Sharpe crept closer to the grave. The stench was appalling, much worse than he remembered it from the wars. He held his breath and scraped with his trowel at the hole Harper had made, but all he could see was a splinter of yellow wood in the gravel.

“I think we should wait and let a work party do this,” Harper said fervently.

Sharpe scuttled back a few feet before taking a deep breath. “I think you’re right.” He shuddered at the thought of the body’s corruption and tried to imagine his own death and decay. Where would he be buried? Somewhere in Normandy, he supposed, and beside Lucille, he hoped, perhaps under apple trees so the blossoms would drift like snow across their graves every spring.

Then the door at the back of the church crashed open, disrupting Sharpe’s gloomy reverie, and suddenly a rush of heavy boots trampled on the nave’s flagstones. Sharpe turned, half-dazzled by the sunlight which lanced low across the world’s rim to slice clean through the church’s door. He could not see much in the eye of that great brilliance, but he could see enough to understand that armed men were swarming into the church.

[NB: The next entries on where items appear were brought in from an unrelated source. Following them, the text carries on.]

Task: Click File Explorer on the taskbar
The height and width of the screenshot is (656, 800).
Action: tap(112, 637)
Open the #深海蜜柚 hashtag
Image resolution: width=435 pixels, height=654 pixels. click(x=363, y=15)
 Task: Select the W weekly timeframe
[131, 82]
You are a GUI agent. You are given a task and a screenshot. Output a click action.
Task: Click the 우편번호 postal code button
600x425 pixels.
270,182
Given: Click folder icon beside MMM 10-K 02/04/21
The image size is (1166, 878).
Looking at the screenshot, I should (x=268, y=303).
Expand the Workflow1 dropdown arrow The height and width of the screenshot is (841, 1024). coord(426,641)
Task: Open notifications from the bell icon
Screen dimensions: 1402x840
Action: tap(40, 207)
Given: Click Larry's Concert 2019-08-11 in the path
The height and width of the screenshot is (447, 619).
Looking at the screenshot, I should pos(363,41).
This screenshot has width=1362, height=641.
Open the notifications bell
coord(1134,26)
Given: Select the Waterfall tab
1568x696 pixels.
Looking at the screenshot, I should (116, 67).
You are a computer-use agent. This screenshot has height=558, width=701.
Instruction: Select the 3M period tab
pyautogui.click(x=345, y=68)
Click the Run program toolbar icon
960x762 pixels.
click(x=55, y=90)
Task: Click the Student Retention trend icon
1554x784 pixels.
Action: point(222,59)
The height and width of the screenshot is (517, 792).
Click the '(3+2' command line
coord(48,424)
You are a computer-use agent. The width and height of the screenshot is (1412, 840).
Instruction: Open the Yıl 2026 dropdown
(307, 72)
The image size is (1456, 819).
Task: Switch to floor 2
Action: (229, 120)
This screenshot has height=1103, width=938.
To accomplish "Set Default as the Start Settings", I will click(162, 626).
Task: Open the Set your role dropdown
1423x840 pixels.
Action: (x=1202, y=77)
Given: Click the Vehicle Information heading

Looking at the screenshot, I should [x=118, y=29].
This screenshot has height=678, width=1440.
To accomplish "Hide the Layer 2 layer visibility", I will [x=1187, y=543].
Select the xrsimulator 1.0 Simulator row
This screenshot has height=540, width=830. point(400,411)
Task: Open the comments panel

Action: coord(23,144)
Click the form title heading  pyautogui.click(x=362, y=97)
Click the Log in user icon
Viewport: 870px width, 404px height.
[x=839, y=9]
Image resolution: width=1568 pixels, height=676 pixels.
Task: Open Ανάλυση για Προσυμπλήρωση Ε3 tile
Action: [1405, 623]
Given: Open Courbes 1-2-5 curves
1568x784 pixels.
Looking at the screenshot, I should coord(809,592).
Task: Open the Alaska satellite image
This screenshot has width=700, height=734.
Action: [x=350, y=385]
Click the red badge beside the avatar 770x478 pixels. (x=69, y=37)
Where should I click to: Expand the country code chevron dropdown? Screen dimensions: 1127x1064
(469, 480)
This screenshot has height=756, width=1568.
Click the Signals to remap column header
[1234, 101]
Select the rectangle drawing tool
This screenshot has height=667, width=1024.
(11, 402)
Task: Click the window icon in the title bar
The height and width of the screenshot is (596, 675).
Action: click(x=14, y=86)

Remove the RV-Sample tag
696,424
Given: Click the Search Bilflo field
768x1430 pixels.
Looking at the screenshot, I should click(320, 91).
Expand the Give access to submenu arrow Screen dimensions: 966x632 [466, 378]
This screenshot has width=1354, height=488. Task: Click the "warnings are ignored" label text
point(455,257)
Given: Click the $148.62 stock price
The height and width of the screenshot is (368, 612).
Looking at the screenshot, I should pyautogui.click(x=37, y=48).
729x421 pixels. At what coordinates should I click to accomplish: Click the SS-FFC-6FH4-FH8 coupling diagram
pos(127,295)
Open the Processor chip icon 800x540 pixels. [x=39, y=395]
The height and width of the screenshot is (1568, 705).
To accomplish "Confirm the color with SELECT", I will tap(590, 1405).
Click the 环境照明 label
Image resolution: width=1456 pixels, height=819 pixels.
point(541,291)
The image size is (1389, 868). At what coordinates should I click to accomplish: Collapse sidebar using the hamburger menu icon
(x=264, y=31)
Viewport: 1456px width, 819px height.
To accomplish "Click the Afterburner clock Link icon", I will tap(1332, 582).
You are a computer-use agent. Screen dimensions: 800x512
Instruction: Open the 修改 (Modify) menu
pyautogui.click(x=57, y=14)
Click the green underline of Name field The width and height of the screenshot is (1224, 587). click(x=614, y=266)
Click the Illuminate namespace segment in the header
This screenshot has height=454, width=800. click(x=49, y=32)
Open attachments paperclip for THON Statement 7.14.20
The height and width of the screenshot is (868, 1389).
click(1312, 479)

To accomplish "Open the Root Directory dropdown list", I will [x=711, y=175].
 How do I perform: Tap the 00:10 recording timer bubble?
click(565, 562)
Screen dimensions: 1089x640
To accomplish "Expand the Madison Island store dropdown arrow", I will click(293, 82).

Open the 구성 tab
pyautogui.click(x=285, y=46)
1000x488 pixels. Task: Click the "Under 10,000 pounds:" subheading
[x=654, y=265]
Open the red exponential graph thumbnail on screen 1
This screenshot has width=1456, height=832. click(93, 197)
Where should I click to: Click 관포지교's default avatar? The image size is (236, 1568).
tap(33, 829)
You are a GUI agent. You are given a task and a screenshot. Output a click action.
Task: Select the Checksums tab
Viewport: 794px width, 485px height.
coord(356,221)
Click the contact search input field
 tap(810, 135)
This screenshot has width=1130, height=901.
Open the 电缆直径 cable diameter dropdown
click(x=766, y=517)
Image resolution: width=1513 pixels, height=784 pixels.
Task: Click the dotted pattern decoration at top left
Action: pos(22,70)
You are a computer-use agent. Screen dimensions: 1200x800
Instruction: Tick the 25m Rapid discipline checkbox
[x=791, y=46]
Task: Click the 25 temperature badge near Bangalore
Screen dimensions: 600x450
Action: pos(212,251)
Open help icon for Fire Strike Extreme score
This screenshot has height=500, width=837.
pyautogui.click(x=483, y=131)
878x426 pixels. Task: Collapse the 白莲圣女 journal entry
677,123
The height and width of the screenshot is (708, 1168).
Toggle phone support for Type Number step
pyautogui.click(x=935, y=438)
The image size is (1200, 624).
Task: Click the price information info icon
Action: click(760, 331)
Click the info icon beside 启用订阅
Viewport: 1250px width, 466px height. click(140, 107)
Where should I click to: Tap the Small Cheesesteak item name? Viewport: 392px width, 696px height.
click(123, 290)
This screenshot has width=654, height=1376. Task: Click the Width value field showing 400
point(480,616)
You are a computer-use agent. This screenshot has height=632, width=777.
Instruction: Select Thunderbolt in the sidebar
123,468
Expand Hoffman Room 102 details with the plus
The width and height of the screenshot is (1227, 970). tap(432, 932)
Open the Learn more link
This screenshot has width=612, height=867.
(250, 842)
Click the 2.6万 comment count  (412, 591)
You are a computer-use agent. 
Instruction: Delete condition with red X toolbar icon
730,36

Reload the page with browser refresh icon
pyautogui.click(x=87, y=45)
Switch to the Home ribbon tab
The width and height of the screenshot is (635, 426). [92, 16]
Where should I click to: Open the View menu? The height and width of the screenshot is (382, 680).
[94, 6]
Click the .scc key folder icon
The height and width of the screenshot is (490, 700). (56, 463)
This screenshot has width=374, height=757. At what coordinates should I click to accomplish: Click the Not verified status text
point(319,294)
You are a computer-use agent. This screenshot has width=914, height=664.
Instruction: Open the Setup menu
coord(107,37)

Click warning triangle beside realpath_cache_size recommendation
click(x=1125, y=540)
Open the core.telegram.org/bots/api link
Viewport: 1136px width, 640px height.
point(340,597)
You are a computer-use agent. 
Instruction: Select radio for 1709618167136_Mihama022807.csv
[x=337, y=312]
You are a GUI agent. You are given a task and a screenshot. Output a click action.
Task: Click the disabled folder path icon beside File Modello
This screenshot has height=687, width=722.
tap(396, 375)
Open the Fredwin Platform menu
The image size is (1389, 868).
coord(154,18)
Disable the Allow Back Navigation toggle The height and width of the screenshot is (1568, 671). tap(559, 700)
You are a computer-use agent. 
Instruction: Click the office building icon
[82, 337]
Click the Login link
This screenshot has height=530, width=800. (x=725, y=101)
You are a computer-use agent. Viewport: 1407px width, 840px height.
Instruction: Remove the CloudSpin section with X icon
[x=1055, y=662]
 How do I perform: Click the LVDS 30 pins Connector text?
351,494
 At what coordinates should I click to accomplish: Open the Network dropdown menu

“Sweet Jesus,” Harper swore.

“Stop where you are!” a voice shouted above the tramp and crash of boot nails.

It was Sergeant Dregara, his dark face furious, who led the rush. Behind him was Major Suarez carrying a cocked pistol and with a disappointed look on his face as though Sharpe and Harper had abused his friendly welcome. Dregara, like his travel-stained men, was carrying a cavalry carbine that he now raised so that its barrel gaped into Sharpe’s face.